A Cautious Rental Strategy

A Cautious Rental Strategy

January 5, 2012

Rental is on the rise as an asset-management strategy. According to the December 2011 Rouse Rental Report, published by Rouse Asset Services, both sales and values of used rental equipment are up. Values rose throughout the year, with the November number up 7.3 percent over May. Rouse labels it “orderly liquidation value,” which is a percentage of the replacement cost garnered when a rental firm or dealer disposes of a machine at a certain average age.

Rouse tracks how rental and dealer houses dispose of their fleets, but these numbers can serve as a directional tool for the equipment manager. As an indicator of current market activity, this upward trend reflects an increased demand for used rental equipment, and, we presume, fresher iron to replace it in the rental fleet. This does not surprise us; used equipment and short-term rental have been strong acquisition strategies for months as fleet managers supply iron for projects that are shorter in term and with fewer jobs in the pipeline.

We would suggest that the numbers also reflect recent increases in construction spending as the housing market recorded some upticks.
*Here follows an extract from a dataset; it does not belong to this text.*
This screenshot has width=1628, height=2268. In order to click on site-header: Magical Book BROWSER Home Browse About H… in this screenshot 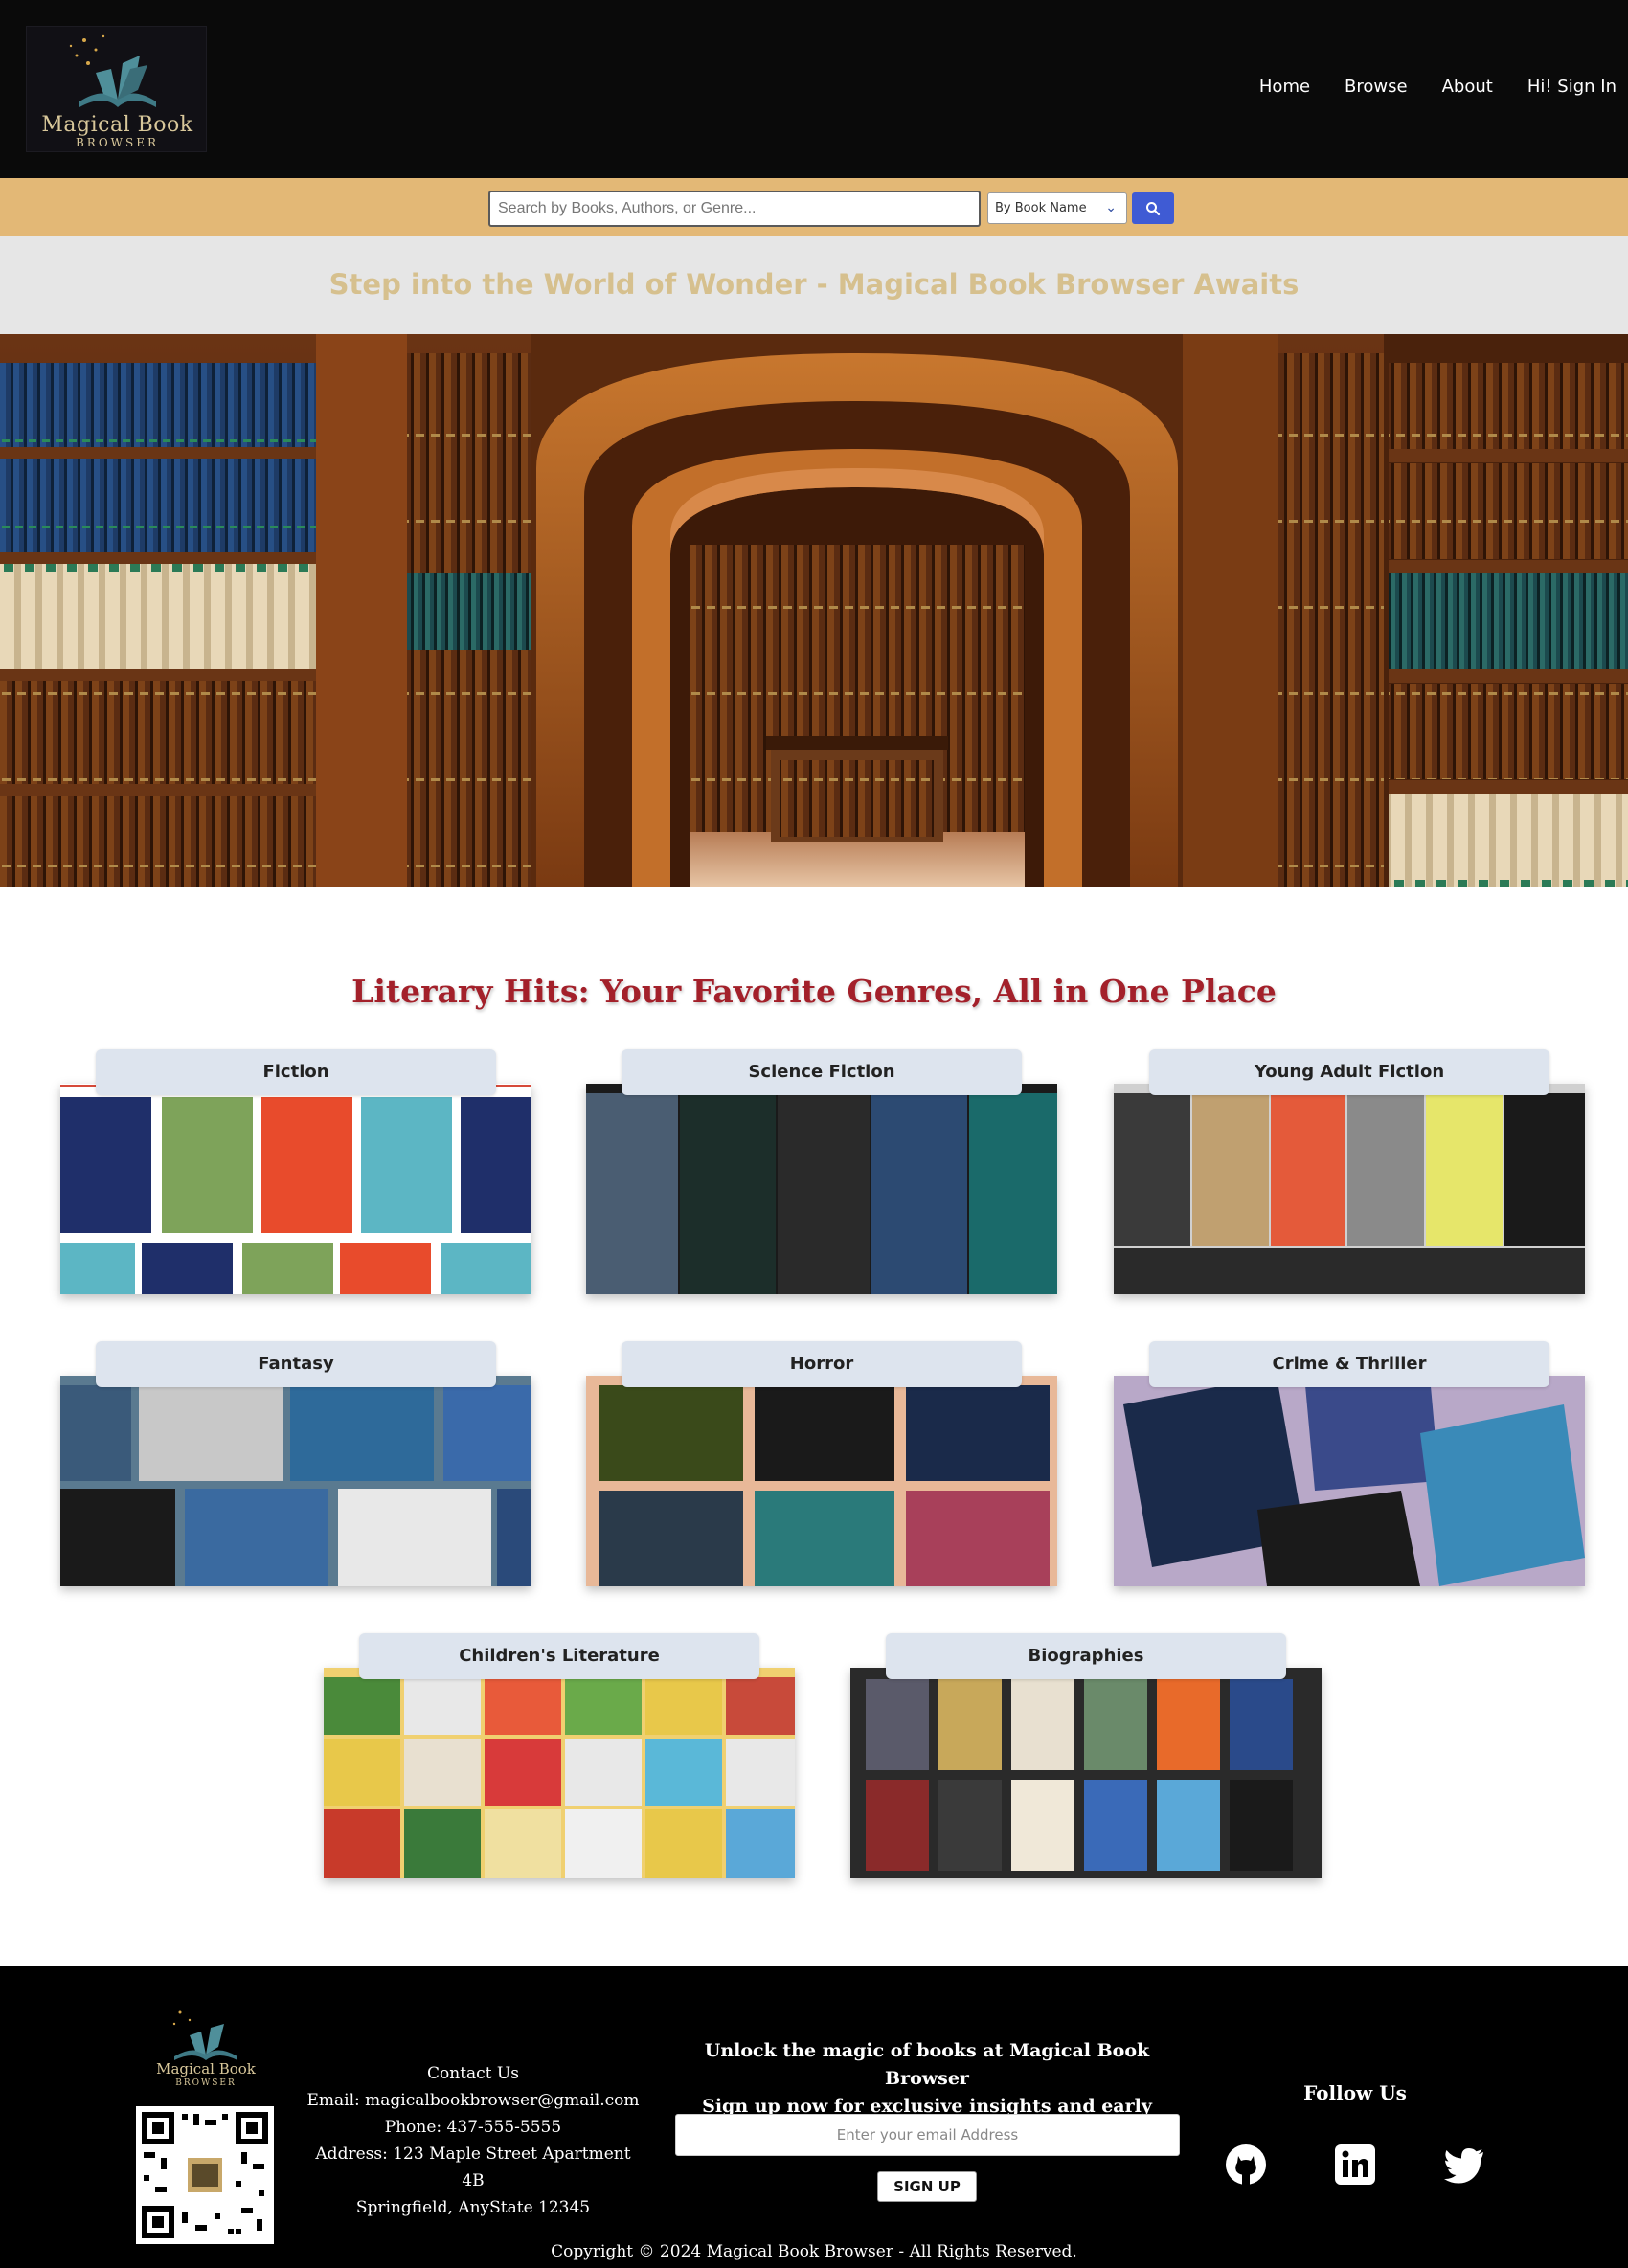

Instead of rushing to acquire new machines and spend scarce capital on iron, fleet managers are using rental to acquire machines for a more controlled rampup. If the projects do come, and the pipeline does start to fill, the strategy will change.

The upward trend in rental numbers can also be used as a motivator instead of an indicator. Fleet managers looking at 2012 construction see active and fresher rental fleets and will add short- or even long-term rental as an acquisition strategy. The risk is certainly reduced when the rental house or distributor handles preventive maintenance, shop overhead, and compliance costs.

 

Andy Agoos makes a strong case for rental as a strategy in “Equipent Executive.” The recent purchase of RSC by United Rentals lends credence to the idea that the rental industry is heating up. The deal sets up a large-scale equipment rental company with strong growth potential.

Before running headlong into rental, however, exercise some caution. All indicators are solid; rental is a viable and cost-effective strategy. Returning to the Rouse data, orderly liquidation value takes into account average machine age at disposal. That, too, has been increasing over the past year. In November, average selling age for all machines tracked by Rouse was 5.5 years. Of course, old machines may be replaced by new ones, and this is a time-based measurement rather than a usage-based one, such as operating hours. But asset managers must consider machine quality when renting.

Check engine hours, verify PM history, and consider an uptime guarantee on rented equipment. Rental will make a strong play as a viable acquisition strategy in coming months; an asset manager owes it to his organization to field the most reliable machine for the job.